(INPUT DATA)

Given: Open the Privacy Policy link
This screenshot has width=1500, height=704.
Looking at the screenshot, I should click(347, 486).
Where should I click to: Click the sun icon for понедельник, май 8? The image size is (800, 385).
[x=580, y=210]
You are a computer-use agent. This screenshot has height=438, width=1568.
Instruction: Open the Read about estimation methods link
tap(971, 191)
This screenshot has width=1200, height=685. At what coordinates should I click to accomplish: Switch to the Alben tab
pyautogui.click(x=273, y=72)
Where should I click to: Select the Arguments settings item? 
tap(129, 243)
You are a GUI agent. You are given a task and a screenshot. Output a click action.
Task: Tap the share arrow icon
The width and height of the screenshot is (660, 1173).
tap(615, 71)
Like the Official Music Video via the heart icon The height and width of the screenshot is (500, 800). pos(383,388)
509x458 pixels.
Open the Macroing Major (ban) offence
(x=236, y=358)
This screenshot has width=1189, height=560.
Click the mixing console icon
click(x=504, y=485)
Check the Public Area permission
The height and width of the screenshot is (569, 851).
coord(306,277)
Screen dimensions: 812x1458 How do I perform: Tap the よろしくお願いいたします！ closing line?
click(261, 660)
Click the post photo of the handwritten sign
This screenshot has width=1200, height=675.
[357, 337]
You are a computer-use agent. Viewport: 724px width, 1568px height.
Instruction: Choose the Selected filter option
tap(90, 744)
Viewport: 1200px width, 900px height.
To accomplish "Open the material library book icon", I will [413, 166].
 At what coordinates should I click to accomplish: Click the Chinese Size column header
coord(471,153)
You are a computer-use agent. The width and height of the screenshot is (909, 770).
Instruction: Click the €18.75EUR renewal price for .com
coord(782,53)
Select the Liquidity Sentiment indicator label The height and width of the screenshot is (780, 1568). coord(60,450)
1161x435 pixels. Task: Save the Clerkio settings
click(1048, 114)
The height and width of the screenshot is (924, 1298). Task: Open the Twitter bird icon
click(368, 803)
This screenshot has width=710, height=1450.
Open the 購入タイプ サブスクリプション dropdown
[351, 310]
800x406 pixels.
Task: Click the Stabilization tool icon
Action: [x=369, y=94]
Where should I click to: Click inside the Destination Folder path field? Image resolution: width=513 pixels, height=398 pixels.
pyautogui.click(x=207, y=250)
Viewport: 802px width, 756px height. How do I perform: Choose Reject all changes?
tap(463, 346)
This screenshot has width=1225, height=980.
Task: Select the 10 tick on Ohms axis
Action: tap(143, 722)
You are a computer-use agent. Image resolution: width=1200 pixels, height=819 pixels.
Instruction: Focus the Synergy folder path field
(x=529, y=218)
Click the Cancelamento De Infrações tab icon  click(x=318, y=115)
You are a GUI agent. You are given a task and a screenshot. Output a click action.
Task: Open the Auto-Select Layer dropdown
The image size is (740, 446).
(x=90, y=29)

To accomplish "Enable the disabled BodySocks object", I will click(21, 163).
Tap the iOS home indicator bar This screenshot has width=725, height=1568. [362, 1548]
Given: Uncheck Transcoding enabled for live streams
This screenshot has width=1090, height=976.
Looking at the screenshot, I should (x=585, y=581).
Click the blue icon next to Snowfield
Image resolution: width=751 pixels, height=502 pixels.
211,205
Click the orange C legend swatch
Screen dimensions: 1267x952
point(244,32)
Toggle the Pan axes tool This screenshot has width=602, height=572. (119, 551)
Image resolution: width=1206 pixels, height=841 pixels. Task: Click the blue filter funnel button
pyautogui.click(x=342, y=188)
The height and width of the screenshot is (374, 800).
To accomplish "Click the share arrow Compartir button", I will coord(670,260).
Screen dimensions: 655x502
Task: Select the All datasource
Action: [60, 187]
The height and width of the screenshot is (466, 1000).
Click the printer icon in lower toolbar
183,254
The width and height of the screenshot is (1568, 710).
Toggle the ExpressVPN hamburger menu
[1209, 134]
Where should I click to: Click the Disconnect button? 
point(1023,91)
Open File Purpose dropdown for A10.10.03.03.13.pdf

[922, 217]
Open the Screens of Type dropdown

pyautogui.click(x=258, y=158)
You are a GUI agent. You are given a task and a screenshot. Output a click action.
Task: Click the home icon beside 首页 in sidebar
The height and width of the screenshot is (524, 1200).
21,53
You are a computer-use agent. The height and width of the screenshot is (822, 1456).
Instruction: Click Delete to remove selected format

(End INPUT DATA)

WHAT TO DO: State the count of lines in the data holding the word "indicator", adding nothing to it.

SOLUTION TO THIS EXERCISE: 2